» Source records
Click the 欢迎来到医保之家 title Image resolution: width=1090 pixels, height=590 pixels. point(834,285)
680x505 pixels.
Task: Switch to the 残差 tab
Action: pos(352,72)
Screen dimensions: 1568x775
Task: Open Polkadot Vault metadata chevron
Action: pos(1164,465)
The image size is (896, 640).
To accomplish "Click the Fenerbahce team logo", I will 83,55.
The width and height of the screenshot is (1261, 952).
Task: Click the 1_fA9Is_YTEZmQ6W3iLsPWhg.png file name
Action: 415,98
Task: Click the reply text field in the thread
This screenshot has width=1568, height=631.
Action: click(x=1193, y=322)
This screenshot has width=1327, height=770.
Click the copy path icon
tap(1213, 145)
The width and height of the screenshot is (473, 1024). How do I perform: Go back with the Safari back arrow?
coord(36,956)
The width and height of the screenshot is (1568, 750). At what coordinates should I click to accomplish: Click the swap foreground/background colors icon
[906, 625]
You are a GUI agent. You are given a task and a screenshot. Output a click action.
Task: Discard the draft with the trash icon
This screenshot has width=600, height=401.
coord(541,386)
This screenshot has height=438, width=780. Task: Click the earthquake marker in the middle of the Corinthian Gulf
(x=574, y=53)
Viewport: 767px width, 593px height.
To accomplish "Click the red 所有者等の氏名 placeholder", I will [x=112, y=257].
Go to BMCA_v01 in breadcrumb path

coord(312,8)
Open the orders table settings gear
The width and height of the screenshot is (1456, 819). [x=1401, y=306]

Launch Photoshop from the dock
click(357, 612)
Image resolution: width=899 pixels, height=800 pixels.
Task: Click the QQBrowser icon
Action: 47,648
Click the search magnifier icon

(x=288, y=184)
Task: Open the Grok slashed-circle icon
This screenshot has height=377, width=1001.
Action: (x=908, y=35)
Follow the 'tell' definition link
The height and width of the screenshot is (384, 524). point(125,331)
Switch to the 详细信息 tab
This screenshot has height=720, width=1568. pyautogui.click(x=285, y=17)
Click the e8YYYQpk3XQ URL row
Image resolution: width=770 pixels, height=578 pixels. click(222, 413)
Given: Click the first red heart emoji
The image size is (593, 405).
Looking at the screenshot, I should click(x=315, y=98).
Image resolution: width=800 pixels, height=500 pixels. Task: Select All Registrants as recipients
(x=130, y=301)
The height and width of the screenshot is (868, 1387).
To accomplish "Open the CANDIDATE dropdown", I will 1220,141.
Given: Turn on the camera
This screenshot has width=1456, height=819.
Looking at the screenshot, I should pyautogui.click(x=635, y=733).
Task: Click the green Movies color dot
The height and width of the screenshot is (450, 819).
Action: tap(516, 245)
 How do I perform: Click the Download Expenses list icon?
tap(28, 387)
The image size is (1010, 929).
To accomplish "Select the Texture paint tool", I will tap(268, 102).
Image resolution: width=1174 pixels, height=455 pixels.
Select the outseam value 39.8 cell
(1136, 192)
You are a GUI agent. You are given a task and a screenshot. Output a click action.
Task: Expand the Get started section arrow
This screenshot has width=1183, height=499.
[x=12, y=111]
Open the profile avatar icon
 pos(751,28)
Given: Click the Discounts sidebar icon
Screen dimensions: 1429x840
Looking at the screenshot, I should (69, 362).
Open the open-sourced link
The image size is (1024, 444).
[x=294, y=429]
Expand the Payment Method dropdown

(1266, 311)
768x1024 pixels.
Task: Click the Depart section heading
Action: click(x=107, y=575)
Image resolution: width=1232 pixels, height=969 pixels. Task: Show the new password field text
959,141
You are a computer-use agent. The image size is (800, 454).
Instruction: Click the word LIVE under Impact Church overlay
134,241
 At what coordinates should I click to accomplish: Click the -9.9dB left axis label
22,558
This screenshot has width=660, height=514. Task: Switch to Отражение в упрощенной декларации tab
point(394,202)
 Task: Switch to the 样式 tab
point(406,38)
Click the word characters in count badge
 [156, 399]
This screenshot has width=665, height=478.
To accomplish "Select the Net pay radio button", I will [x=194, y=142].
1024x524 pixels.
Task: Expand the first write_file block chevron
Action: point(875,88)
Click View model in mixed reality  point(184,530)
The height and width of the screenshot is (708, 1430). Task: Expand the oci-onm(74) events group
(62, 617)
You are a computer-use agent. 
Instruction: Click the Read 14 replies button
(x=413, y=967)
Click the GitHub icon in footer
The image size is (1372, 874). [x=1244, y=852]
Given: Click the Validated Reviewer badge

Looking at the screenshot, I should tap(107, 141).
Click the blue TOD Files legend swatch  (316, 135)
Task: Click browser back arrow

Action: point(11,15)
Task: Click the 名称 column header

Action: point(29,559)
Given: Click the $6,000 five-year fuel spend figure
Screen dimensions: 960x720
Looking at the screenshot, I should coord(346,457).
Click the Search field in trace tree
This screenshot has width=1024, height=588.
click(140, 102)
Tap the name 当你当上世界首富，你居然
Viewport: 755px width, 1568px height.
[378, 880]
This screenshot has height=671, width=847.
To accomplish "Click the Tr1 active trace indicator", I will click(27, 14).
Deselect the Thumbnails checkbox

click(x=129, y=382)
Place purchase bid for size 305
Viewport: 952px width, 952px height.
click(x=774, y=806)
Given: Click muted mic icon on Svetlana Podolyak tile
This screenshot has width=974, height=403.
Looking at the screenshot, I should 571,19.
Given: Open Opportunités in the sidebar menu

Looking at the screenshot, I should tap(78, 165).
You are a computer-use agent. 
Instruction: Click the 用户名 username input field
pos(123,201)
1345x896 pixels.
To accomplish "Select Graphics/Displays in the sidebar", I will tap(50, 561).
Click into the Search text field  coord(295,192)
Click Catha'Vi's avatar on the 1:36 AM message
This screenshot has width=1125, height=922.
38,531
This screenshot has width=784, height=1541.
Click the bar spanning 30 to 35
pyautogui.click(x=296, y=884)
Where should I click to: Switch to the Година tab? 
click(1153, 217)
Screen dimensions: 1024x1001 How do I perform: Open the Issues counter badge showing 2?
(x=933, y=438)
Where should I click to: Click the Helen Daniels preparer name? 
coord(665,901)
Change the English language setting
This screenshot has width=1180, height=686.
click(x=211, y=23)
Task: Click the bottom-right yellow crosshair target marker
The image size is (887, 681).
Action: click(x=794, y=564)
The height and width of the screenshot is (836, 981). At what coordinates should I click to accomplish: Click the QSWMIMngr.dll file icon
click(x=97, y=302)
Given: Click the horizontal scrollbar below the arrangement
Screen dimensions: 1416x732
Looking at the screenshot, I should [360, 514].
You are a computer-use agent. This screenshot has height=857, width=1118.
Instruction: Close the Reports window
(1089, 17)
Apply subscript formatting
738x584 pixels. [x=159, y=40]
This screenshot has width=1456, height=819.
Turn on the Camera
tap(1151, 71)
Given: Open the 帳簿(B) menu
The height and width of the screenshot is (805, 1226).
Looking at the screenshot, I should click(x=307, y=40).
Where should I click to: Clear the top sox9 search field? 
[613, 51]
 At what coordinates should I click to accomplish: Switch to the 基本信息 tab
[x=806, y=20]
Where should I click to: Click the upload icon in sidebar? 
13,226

» Brief
Write every record out again, unaltered.

» Finished exercise
Click the 欢迎来到医保之家 title Image resolution: width=1090 pixels, height=590 pixels. point(834,285)
680x505 pixels.
Task: Switch to the 残差 tab
Action: pos(352,72)
Screen dimensions: 1568x775
Task: Open Polkadot Vault metadata chevron
Action: pos(1164,465)
The image size is (896, 640).
To accomplish "Click the Fenerbahce team logo", I will 83,55.
The width and height of the screenshot is (1261, 952).
Task: Click the 1_fA9Is_YTEZmQ6W3iLsPWhg.png file name
Action: 415,98
Task: Click the reply text field in the thread
This screenshot has width=1568, height=631.
Action: click(x=1193, y=322)
This screenshot has width=1327, height=770.
Click the copy path icon
tap(1213, 145)
The width and height of the screenshot is (473, 1024). How do I perform: Go back with the Safari back arrow?
coord(36,956)
The width and height of the screenshot is (1568, 750). At what coordinates should I click to accomplish: Click the swap foreground/background colors icon
[906, 625]
You are a GUI agent. You are given a task and a screenshot. Output a click action.
Task: Discard the draft with the trash icon
This screenshot has width=600, height=401.
coord(541,386)
This screenshot has height=438, width=780. Task: Click the earthquake marker in the middle of the Corinthian Gulf
(x=574, y=53)
Viewport: 767px width, 593px height.
To accomplish "Click the red 所有者等の氏名 placeholder", I will [x=112, y=257].
Go to BMCA_v01 in breadcrumb path

coord(312,8)
Open the orders table settings gear
The width and height of the screenshot is (1456, 819). [x=1401, y=306]

Launch Photoshop from the dock
click(357, 612)
Image resolution: width=899 pixels, height=800 pixels.
Task: Click the QQBrowser icon
Action: 47,648
Click the search magnifier icon

(x=288, y=184)
Task: Open the Grok slashed-circle icon
This screenshot has height=377, width=1001.
Action: (x=908, y=35)
Follow the 'tell' definition link
The height and width of the screenshot is (384, 524). point(125,331)
Switch to the 详细信息 tab
This screenshot has height=720, width=1568. pyautogui.click(x=285, y=17)
Click the e8YYYQpk3XQ URL row
Image resolution: width=770 pixels, height=578 pixels. click(222, 413)
Given: Click the first red heart emoji
The image size is (593, 405).
Looking at the screenshot, I should click(x=315, y=98).
Image resolution: width=800 pixels, height=500 pixels. Task: Select All Registrants as recipients
(x=130, y=301)
The height and width of the screenshot is (868, 1387).
To accomplish "Open the CANDIDATE dropdown", I will 1220,141.
Given: Turn on the camera
This screenshot has width=1456, height=819.
Looking at the screenshot, I should pyautogui.click(x=635, y=733).
Task: Click the green Movies color dot
The height and width of the screenshot is (450, 819).
Action: tap(516, 245)
 How do I perform: Click the Download Expenses list icon?
tap(28, 387)
The image size is (1010, 929).
To accomplish "Select the Texture paint tool", I will tap(268, 102).
Image resolution: width=1174 pixels, height=455 pixels.
Select the outseam value 39.8 cell
(1136, 192)
You are a GUI agent. You are given a task and a screenshot. Output a click action.
Task: Expand the Get started section arrow
This screenshot has width=1183, height=499.
[x=12, y=111]
Open the profile avatar icon
 pos(751,28)
Given: Click the Discounts sidebar icon
Screen dimensions: 1429x840
Looking at the screenshot, I should (69, 362).
Open the open-sourced link
The image size is (1024, 444).
[x=294, y=429]
Expand the Payment Method dropdown

(1266, 311)
768x1024 pixels.
Task: Click the Depart section heading
Action: click(x=107, y=575)
Image resolution: width=1232 pixels, height=969 pixels. Task: Show the new password field text
959,141
You are a computer-use agent. The image size is (800, 454).
Instruction: Click the word LIVE under Impact Church overlay
134,241
 At what coordinates should I click to accomplish: Click the -9.9dB left axis label
22,558
This screenshot has width=660, height=514. Task: Switch to Отражение в упрощенной декларации tab
point(394,202)
 Task: Switch to the 样式 tab
point(406,38)
Click the word characters in count badge
 [156, 399]
This screenshot has width=665, height=478.
To accomplish "Select the Net pay radio button", I will [x=194, y=142].
1024x524 pixels.
Task: Expand the first write_file block chevron
Action: point(875,88)
Click View model in mixed reality  point(184,530)
The height and width of the screenshot is (708, 1430). Task: Expand the oci-onm(74) events group
(62, 617)
You are a computer-use agent. 
Instruction: Click the Read 14 replies button
(x=413, y=967)
Click the GitHub icon in footer
The image size is (1372, 874). [x=1244, y=852]
Given: Click the Validated Reviewer badge

Looking at the screenshot, I should tap(107, 141).
Click the blue TOD Files legend swatch  (316, 135)
Task: Click browser back arrow

Action: point(11,15)
Task: Click the 名称 column header

Action: point(29,559)
Given: Click the $6,000 five-year fuel spend figure
Screen dimensions: 960x720
Looking at the screenshot, I should coord(346,457).
Click the Search field in trace tree
This screenshot has width=1024, height=588.
click(140, 102)
Tap the name 当你当上世界首富，你居然
Viewport: 755px width, 1568px height.
[378, 880]
This screenshot has height=671, width=847.
To accomplish "Click the Tr1 active trace indicator", I will click(27, 14).
Deselect the Thumbnails checkbox

click(x=129, y=382)
Place purchase bid for size 305
Viewport: 952px width, 952px height.
click(x=774, y=806)
Given: Click muted mic icon on Svetlana Podolyak tile
This screenshot has width=974, height=403.
Looking at the screenshot, I should 571,19.
Given: Open Opportunités in the sidebar menu

Looking at the screenshot, I should tap(78, 165).
You are a computer-use agent. 
Instruction: Click the 用户名 username input field
pos(123,201)
1345x896 pixels.
To accomplish "Select Graphics/Displays in the sidebar", I will tap(50, 561).
Click into the Search text field  coord(295,192)
Click Catha'Vi's avatar on the 1:36 AM message
This screenshot has width=1125, height=922.
38,531
This screenshot has width=784, height=1541.
Click the bar spanning 30 to 35
pyautogui.click(x=296, y=884)
Where should I click to: Switch to the Година tab? 
click(1153, 217)
Screen dimensions: 1024x1001 How do I perform: Open the Issues counter badge showing 2?
(x=933, y=438)
Where should I click to: Click the Helen Daniels preparer name? 
coord(665,901)
Change the English language setting
This screenshot has width=1180, height=686.
click(x=211, y=23)
Task: Click the bottom-right yellow crosshair target marker
The image size is (887, 681).
Action: click(x=794, y=564)
The height and width of the screenshot is (836, 981). At what coordinates should I click to accomplish: Click the QSWMIMngr.dll file icon
click(x=97, y=302)
Given: Click the horizontal scrollbar below the arrangement
Screen dimensions: 1416x732
Looking at the screenshot, I should [360, 514].
You are a computer-use agent. This screenshot has height=857, width=1118.
Instruction: Close the Reports window
(1089, 17)
Apply subscript formatting
738x584 pixels. [x=159, y=40]
This screenshot has width=1456, height=819.
Turn on the Camera
tap(1151, 71)
Given: Open the 帳簿(B) menu
The height and width of the screenshot is (805, 1226).
Looking at the screenshot, I should click(x=307, y=40).
Where should I click to: Clear the top sox9 search field? 
[613, 51]
 At what coordinates should I click to accomplish: Switch to the 基本信息 tab
[x=806, y=20]
Where should I click to: Click the upload icon in sidebar? 
13,226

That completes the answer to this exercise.